Can you write out the whole listing exactly?

▸ Input data
------------------------------------------------------------

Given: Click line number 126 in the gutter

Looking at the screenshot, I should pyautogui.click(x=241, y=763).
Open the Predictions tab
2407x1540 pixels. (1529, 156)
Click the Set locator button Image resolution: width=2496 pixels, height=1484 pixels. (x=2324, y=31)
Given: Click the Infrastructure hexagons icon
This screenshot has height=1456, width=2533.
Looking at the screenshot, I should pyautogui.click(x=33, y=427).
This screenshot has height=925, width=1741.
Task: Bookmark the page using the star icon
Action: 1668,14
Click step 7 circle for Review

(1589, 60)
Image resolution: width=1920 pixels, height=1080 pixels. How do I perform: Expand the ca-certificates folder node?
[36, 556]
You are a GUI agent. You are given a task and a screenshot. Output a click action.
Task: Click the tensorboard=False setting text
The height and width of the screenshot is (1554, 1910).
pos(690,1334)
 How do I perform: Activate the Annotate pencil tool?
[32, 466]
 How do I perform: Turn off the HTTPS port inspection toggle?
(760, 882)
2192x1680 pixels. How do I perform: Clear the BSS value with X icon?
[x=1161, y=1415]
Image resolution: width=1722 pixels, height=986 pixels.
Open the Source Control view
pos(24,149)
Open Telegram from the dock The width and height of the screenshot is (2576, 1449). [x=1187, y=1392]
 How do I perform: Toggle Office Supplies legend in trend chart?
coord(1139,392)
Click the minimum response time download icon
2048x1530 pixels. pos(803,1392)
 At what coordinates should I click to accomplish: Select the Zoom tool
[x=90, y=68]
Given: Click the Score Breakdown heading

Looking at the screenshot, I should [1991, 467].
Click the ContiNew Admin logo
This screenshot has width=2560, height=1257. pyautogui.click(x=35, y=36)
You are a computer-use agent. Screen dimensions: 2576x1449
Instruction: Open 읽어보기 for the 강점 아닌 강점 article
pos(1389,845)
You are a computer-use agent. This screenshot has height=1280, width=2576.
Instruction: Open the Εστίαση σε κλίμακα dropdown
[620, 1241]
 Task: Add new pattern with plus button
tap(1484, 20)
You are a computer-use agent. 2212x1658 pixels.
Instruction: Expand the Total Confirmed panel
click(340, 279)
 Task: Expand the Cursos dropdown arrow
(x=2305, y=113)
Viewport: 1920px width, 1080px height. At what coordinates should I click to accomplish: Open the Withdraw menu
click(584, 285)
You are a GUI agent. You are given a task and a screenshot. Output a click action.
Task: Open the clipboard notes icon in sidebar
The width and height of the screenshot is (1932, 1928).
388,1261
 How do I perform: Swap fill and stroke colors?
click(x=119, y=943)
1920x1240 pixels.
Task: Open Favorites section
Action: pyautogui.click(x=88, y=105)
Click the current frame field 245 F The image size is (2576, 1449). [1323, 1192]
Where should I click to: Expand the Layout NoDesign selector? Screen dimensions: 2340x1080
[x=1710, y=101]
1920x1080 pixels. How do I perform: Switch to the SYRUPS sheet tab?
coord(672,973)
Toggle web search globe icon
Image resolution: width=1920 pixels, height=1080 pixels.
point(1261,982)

------------------------------------------------------------

▸ Exercise output
Given: Click line number 126 in the gutter

Looking at the screenshot, I should pyautogui.click(x=241, y=763).
Open the Predictions tab
2407x1540 pixels. (1529, 156)
Click the Set locator button Image resolution: width=2496 pixels, height=1484 pixels. (x=2324, y=31)
Given: Click the Infrastructure hexagons icon
This screenshot has height=1456, width=2533.
Looking at the screenshot, I should pyautogui.click(x=33, y=427).
This screenshot has height=925, width=1741.
Task: Bookmark the page using the star icon
Action: 1668,14
Click step 7 circle for Review

(1589, 60)
Image resolution: width=1920 pixels, height=1080 pixels. How do I perform: Expand the ca-certificates folder node?
[36, 556]
You are a GUI agent. You are given a task and a screenshot. Output a click action.
Task: Click the tensorboard=False setting text
The height and width of the screenshot is (1554, 1910).
pos(690,1334)
 How do I perform: Activate the Annotate pencil tool?
[32, 466]
 How do I perform: Turn off the HTTPS port inspection toggle?
(760, 882)
2192x1680 pixels. How do I perform: Clear the BSS value with X icon?
[x=1161, y=1415]
Image resolution: width=1722 pixels, height=986 pixels.
Open the Source Control view
pos(24,149)
Open Telegram from the dock The width and height of the screenshot is (2576, 1449). [x=1187, y=1392]
 How do I perform: Toggle Office Supplies legend in trend chart?
coord(1139,392)
Click the minimum response time download icon
2048x1530 pixels. pos(803,1392)
 At what coordinates should I click to accomplish: Select the Zoom tool
[x=90, y=68]
Given: Click the Score Breakdown heading

Looking at the screenshot, I should [1991, 467].
Click the ContiNew Admin logo
This screenshot has width=2560, height=1257. pyautogui.click(x=35, y=36)
You are a computer-use agent. Screen dimensions: 2576x1449
Instruction: Open 읽어보기 for the 강점 아닌 강점 article
pos(1389,845)
You are a computer-use agent. This screenshot has height=1280, width=2576.
Instruction: Open the Εστίαση σε κλίμακα dropdown
[620, 1241]
 Task: Add new pattern with plus button
tap(1484, 20)
You are a computer-use agent. 2212x1658 pixels.
Instruction: Expand the Total Confirmed panel
click(340, 279)
 Task: Expand the Cursos dropdown arrow
(x=2305, y=113)
Viewport: 1920px width, 1080px height. At what coordinates should I click to accomplish: Open the Withdraw menu
click(584, 285)
You are a GUI agent. You are given a task and a screenshot. Output a click action.
Task: Open the clipboard notes icon in sidebar
The width and height of the screenshot is (1932, 1928).
388,1261
 How do I perform: Swap fill and stroke colors?
click(x=119, y=943)
1920x1240 pixels.
Task: Open Favorites section
Action: pyautogui.click(x=88, y=105)
Click the current frame field 245 F The image size is (2576, 1449). [1323, 1192]
Where should I click to: Expand the Layout NoDesign selector? Screen dimensions: 2340x1080
[x=1710, y=101]
1920x1080 pixels. How do I perform: Switch to the SYRUPS sheet tab?
coord(672,973)
Toggle web search globe icon
Image resolution: width=1920 pixels, height=1080 pixels.
point(1261,982)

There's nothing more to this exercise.